→ **Supplied data**
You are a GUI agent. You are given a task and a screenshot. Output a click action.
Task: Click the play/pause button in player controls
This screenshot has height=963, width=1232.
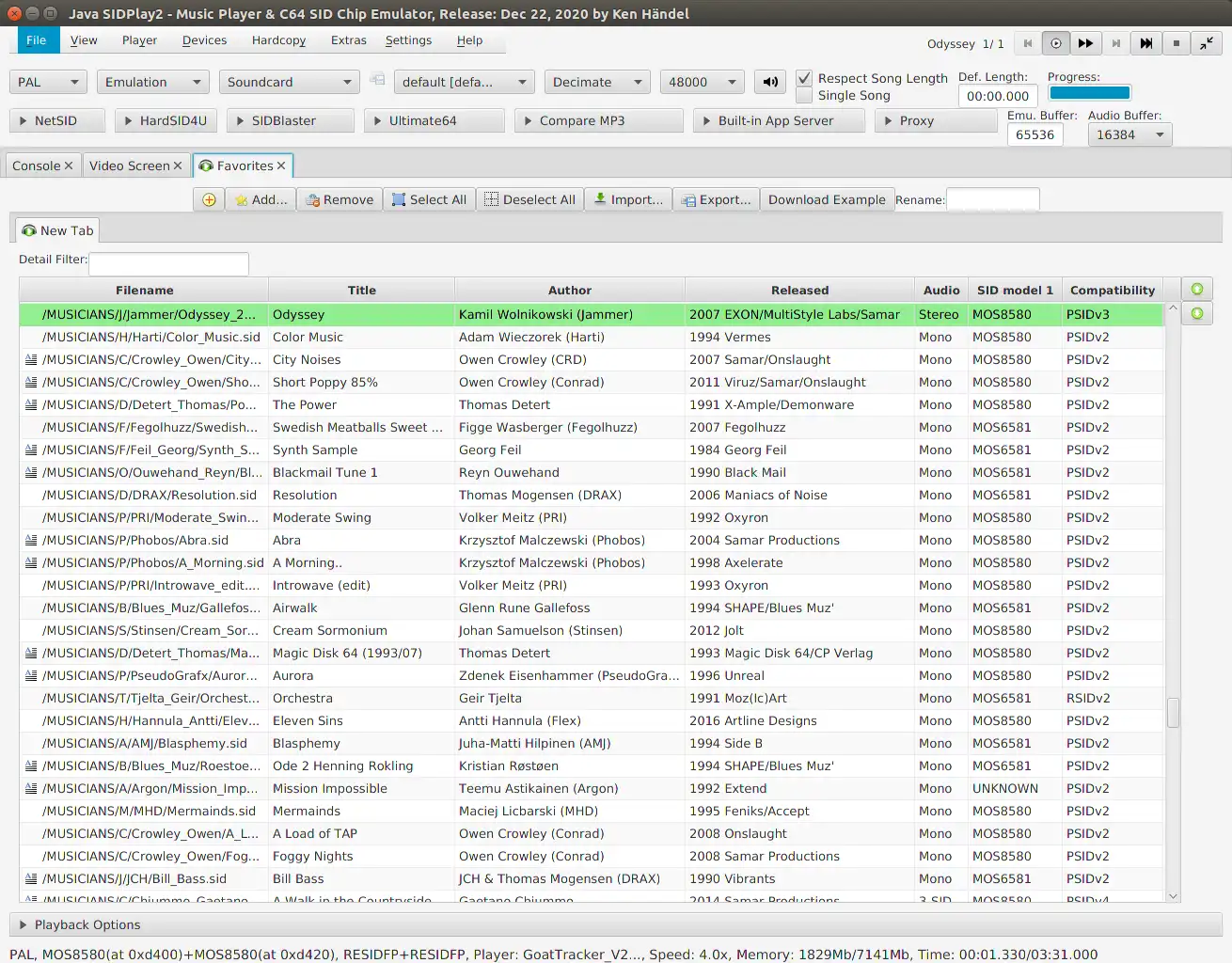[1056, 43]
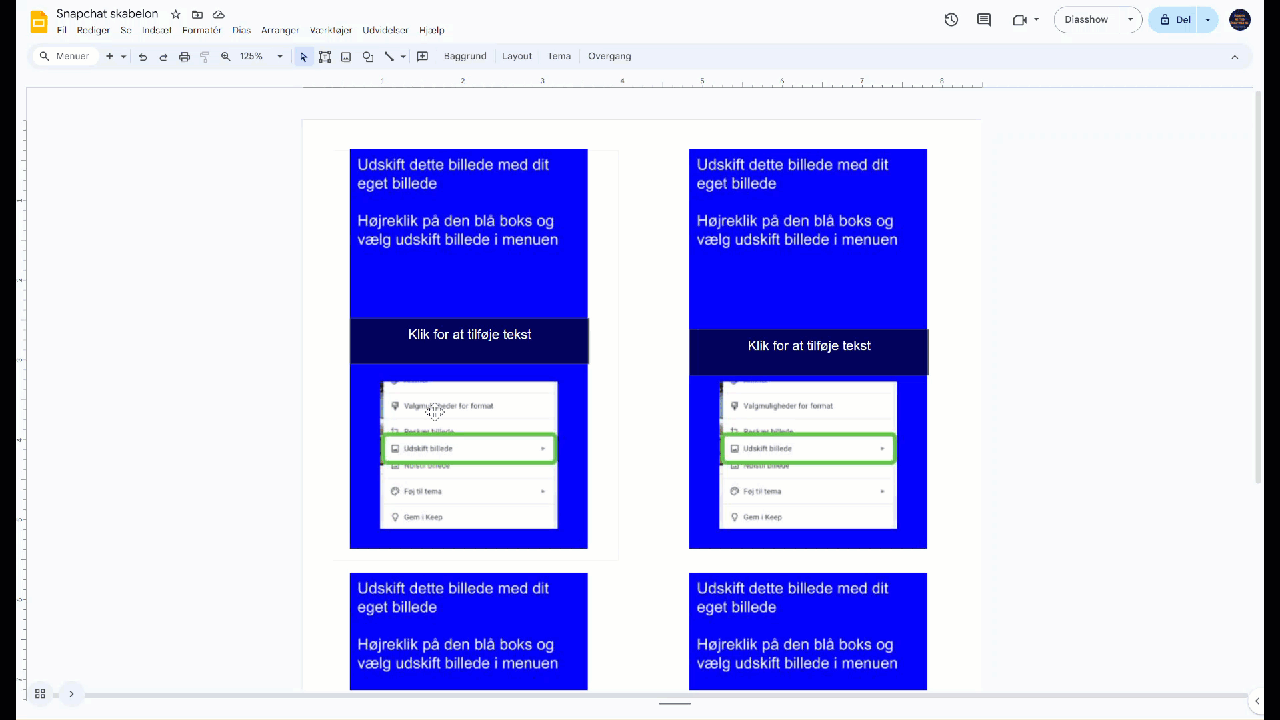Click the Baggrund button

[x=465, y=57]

→ **Your objective**
Line by line, return the listing above exactly, leaving out its pictures.

→ **Your response**
You are a GUI agent. You are given a task and a screenshot. Output a click action.
Task: Click the play/pause button in player controls
This screenshot has height=963, width=1232.
[1056, 43]
Click the Baggrund button

[x=465, y=57]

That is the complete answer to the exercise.